[Stored items]
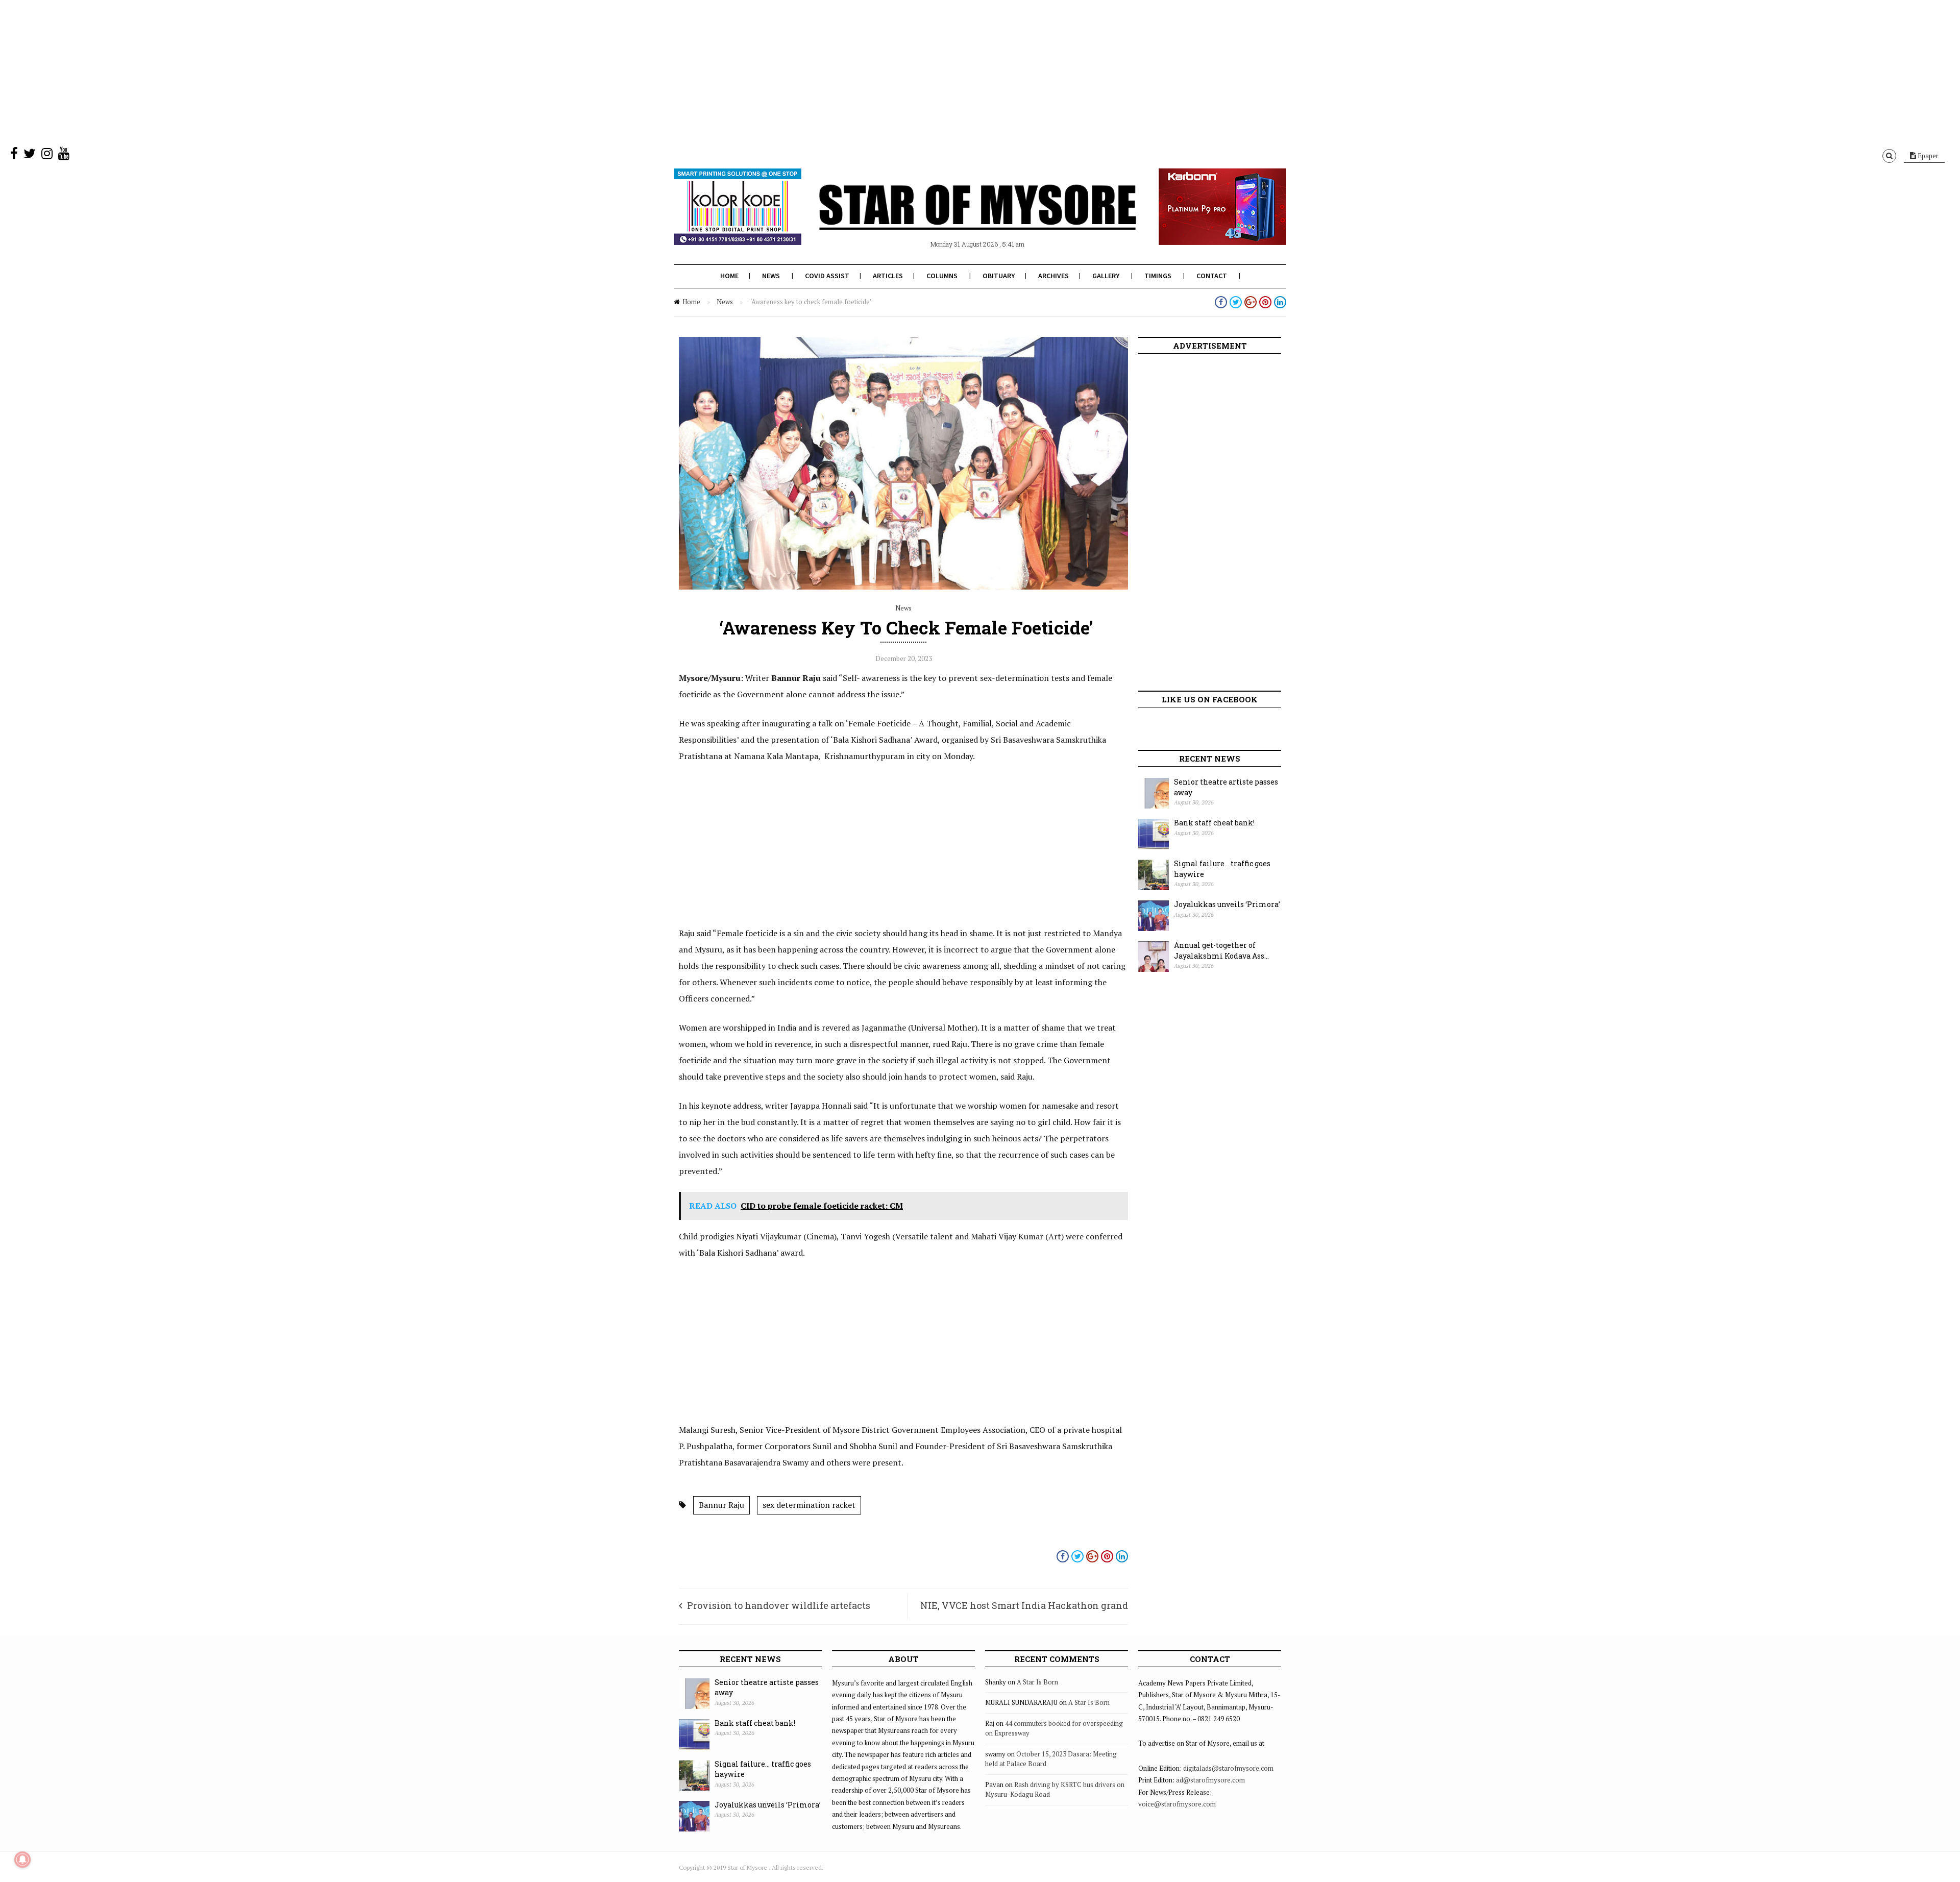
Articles (888, 275)
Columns (942, 275)
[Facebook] (14, 155)
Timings (1157, 275)
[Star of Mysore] (954, 219)
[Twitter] (29, 155)
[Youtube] (63, 155)
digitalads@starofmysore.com (1228, 1768)
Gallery (1105, 275)
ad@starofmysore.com (1210, 1780)
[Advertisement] (306, 71)
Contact (1211, 275)
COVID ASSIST (827, 275)
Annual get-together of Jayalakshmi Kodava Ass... (1221, 950)
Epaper (1927, 155)
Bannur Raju (721, 1504)
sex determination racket (809, 1504)
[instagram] (47, 155)
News (771, 275)
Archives (1053, 275)
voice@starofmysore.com (1177, 1803)
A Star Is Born (1037, 1682)
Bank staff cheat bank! (1214, 822)
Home (729, 275)
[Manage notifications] (22, 1859)
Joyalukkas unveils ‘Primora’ (1227, 904)
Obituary (999, 275)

Task statement: Each line of the data that has the string "starofmysore" should be returned.

Output for this exercise:
digitalads@starofmysore.com (1228, 1768)
ad@starofmysore.com (1210, 1780)
voice@starofmysore.com (1177, 1803)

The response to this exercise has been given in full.